■ EXERCISE OBJECTIVE ■
Write out all the lines below again, requests included, and shift every coordinate in the answers by adding 25 to it. Leave the pictures out.

■ PROVIDED DATA ■
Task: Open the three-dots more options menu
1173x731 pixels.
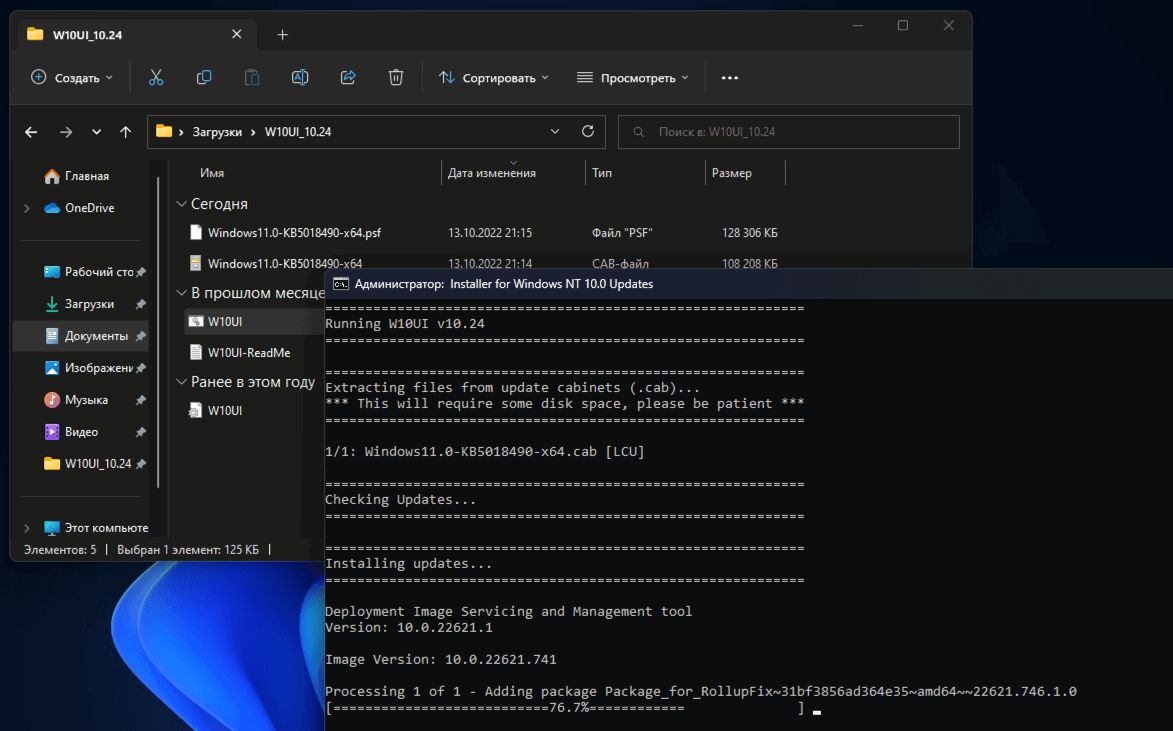Action: pos(729,77)
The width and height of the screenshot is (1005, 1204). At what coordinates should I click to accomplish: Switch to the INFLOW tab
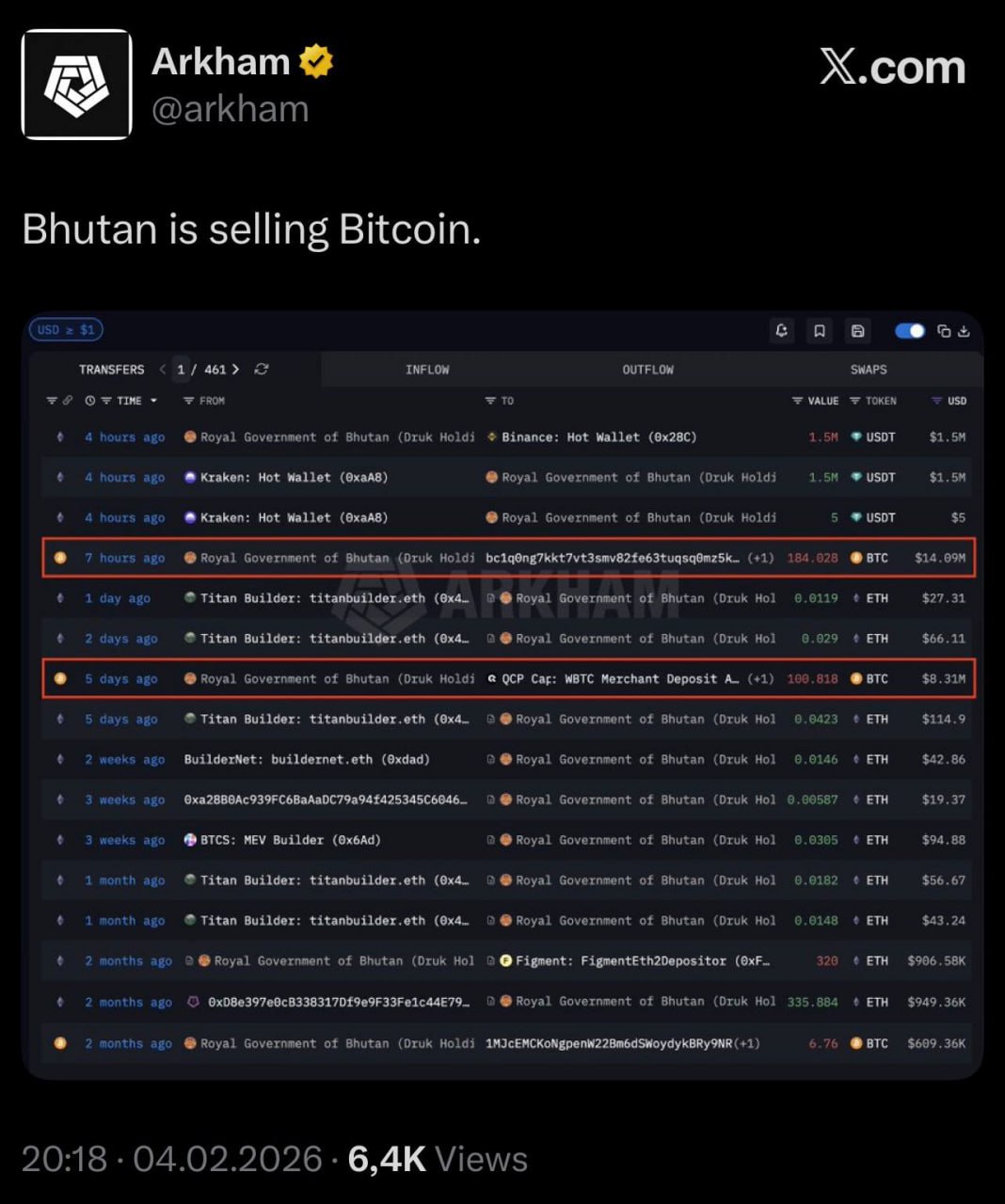427,370
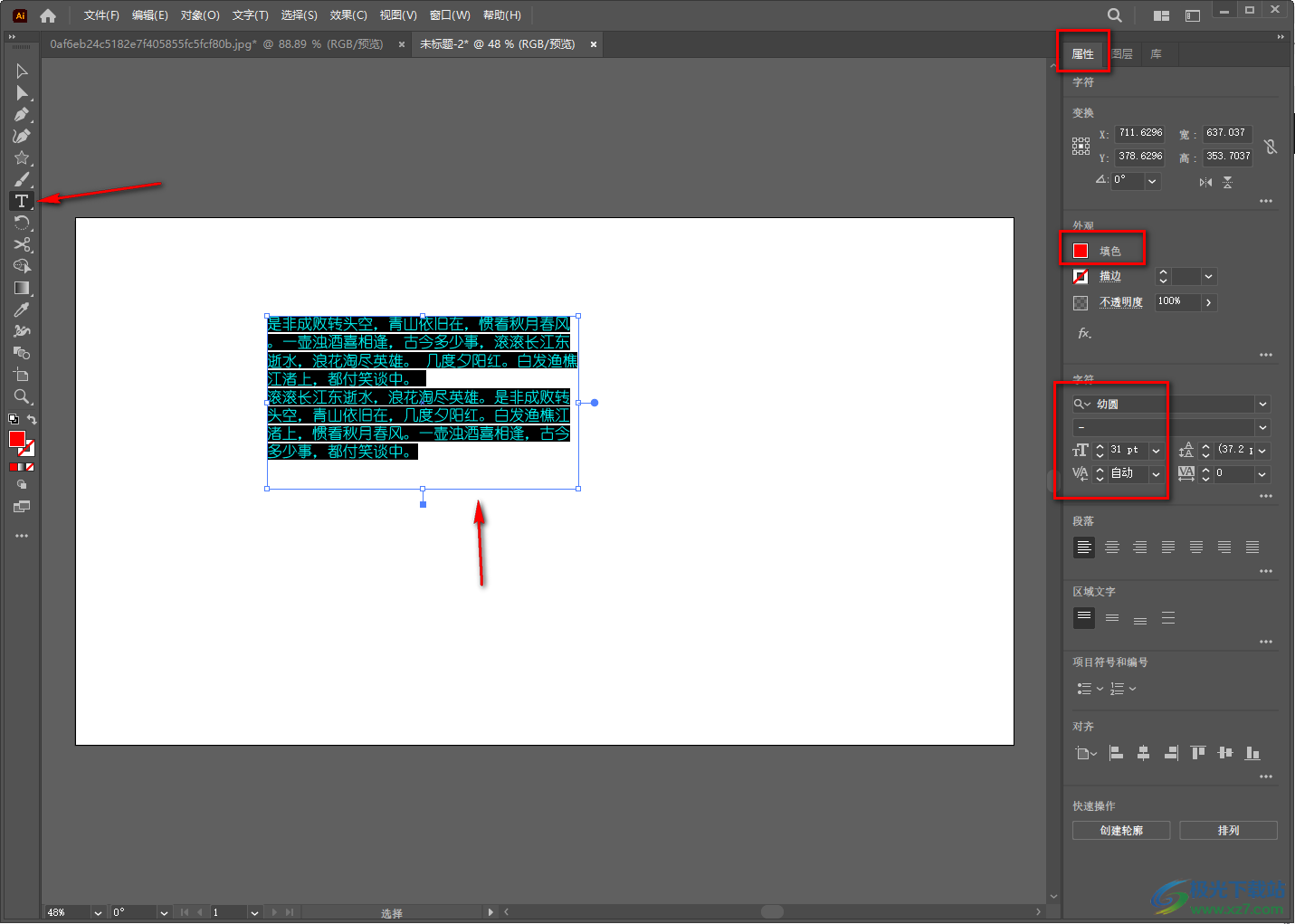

■ ANSWER TO THE TASK ■
Task: Open the three-dots more options menu
1173x731 pixels.
Action: pos(754,102)
The width and height of the screenshot is (1005, 1204). At what coordinates should I click to accomplish: Switch to the INFLOW tab
452,395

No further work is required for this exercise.